TASK GOAL: Read the entries below and pull out each line with the string "Night".

┌─ SOURCE DATA

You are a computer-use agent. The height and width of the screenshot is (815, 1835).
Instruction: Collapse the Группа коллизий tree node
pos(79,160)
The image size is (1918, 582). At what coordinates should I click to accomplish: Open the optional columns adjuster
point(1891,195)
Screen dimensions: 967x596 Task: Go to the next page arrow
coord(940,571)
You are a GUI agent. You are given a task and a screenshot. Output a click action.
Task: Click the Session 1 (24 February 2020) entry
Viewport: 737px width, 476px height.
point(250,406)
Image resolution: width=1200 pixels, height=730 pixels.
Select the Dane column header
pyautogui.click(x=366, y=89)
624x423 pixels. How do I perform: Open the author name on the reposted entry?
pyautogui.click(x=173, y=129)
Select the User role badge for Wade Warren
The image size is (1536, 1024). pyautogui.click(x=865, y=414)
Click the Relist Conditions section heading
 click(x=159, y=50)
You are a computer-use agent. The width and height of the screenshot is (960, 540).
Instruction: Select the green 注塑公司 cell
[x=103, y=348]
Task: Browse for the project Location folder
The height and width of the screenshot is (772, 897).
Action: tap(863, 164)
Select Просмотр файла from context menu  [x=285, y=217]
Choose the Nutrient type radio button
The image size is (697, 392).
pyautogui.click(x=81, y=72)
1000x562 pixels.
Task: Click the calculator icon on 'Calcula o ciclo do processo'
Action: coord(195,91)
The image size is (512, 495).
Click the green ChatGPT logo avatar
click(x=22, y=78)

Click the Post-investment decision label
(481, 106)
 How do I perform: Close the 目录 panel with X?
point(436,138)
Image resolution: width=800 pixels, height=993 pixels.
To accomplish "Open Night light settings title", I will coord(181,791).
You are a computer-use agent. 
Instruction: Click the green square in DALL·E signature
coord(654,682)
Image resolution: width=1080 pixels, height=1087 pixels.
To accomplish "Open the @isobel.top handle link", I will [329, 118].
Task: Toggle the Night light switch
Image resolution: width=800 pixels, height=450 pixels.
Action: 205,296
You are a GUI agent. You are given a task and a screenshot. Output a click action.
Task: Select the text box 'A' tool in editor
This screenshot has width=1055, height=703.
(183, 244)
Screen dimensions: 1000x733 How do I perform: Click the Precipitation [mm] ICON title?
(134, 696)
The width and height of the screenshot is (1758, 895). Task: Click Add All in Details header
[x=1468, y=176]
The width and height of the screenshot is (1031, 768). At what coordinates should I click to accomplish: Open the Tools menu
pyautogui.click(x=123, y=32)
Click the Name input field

└─

SOLUTION BELOW:
To accomplish "Open Night light settings title", I will coord(181,791).
Task: Toggle the Night light switch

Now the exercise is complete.